* begin Extracted records *

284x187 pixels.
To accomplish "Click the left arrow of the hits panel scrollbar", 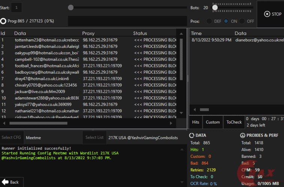I will 194,110.
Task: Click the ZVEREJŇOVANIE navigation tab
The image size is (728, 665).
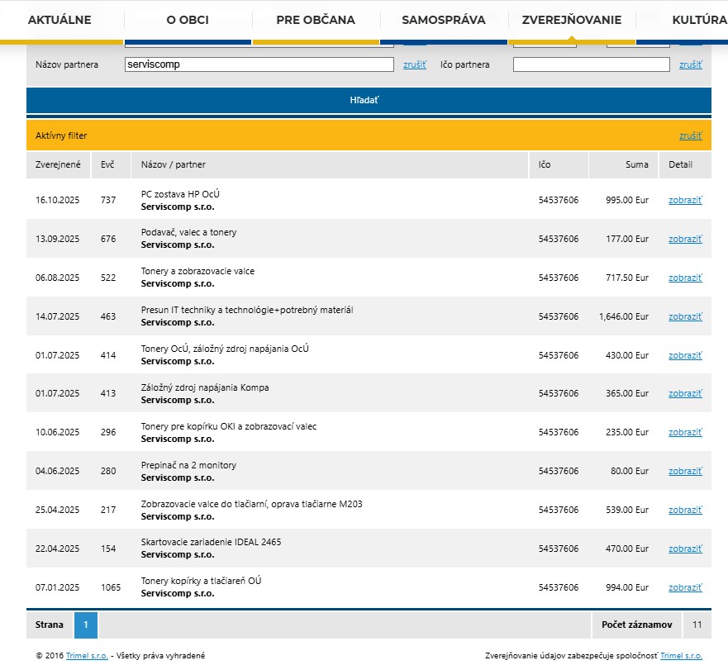Action: pos(572,20)
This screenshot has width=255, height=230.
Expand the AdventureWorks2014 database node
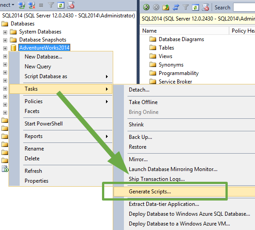click(x=5, y=48)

* end Extracted records *

■ Directive
Copy the records word for word, beginning at the line that contains "Task: Click the ZVEREJŇOVANIE navigation tab" and continuing through the end of the records. Leave the pictures out of your copy.

■ Exercise answer
Task: Click the ZVEREJŇOVANIE navigation tab
The image size is (728, 665).
Action: pos(572,20)
This screenshot has width=255, height=230.
Expand the AdventureWorks2014 database node
click(x=5, y=48)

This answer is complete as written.